(Entries taken from a collection)
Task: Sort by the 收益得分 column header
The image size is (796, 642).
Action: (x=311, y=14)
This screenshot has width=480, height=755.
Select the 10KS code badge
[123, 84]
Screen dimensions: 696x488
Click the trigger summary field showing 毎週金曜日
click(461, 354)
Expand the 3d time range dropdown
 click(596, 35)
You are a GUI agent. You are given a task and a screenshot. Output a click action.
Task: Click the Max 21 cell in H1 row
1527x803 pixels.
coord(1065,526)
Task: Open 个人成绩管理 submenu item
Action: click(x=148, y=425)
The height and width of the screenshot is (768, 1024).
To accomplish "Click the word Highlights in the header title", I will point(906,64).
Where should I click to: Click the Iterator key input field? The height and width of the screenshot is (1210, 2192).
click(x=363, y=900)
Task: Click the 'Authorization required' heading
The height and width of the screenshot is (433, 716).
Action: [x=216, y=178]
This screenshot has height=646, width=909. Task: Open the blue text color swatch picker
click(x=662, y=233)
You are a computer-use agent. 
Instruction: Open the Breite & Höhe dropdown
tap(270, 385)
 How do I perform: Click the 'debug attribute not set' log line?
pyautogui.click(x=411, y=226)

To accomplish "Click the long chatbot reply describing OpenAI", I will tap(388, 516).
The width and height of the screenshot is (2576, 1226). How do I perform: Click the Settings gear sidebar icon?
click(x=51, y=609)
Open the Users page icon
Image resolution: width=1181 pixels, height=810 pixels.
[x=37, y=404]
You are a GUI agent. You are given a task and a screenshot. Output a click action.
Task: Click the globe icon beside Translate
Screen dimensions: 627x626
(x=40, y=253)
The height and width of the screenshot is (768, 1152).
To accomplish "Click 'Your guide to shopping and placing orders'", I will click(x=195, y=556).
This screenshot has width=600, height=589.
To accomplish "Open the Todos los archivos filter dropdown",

* EXERCISE OBJECTIVE *
Arrange the part of the material that opens with the line containing "Expand the 3d time range dropdown" and runs through the end as a Markdown table with the columns Row and Line. Leave out blank lines.

* COMPLETED TASK *
| Row | Line |
|---|---|
| 1 | Expand the 3d time range dropdown |
| 2 |  click(596, 35) |
| 3 | You are a GUI agent. You are given a task and a screenshot. Output a click action. |
| 4 | Task: Click the Max 21 cell in H1 row |
| 5 | 1527x803 pixels. |
| 6 | coord(1065,526) |
| 7 | Task: Open 个人成绩管理 submenu item |
| 8 | Action: click(x=148, y=425) |
| 9 | The height and width of the screenshot is (768, 1024). |
| 10 | To accomplish "Click the word Highlights in the header title", I will point(906,64). |
| 11 | Where should I click to: Click the Iterator key input field? The height and width of the screenshot is (1210, 2192). |
| 12 | click(x=363, y=900) |
| 13 | Task: Click the 'Authorization required' heading |
| 14 | The height and width of the screenshot is (433, 716). |
| 15 | Action: [x=216, y=178] |
| 16 | This screenshot has height=646, width=909. Task: Open the blue text color swatch picker |
| 17 | click(x=662, y=233) |
| 18 | You are a computer-use agent.  |
| 19 | Instruction: Open the Breite & Höhe dropdown |
| 20 | tap(270, 385) |
| 21 |  How do I perform: Click the 'debug attribute not set' log line? |
| 22 | pyautogui.click(x=411, y=226) |
| 23 | To accomplish "Click the long chatbot reply describing OpenAI", I will tap(388, 516). |
| 24 | The width and height of the screenshot is (2576, 1226). How do I perform: Click the Settings gear sidebar icon? |
| 25 | click(x=51, y=609) |
| 26 | Open the Users page icon |
| 27 | Image resolution: width=1181 pixels, height=810 pixels. |
| 28 | [x=37, y=404] |
| 29 | You are a GUI agent. You are given a task and a screenshot. Output a click action. |
| 30 | Task: Click the globe icon beside Translate |
| 31 | Screen dimensions: 627x626 |
| 32 | (x=40, y=253) |
| 33 | The height and width of the screenshot is (768, 1152). |
| 34 | To accomplish "Click 'Your guide to shopping and placing orders'", I will click(x=195, y=556). |
| 35 | This screenshot has width=600, height=589. |
| 36 | To accomplish "Open the Todos los archivos filter dropdown", |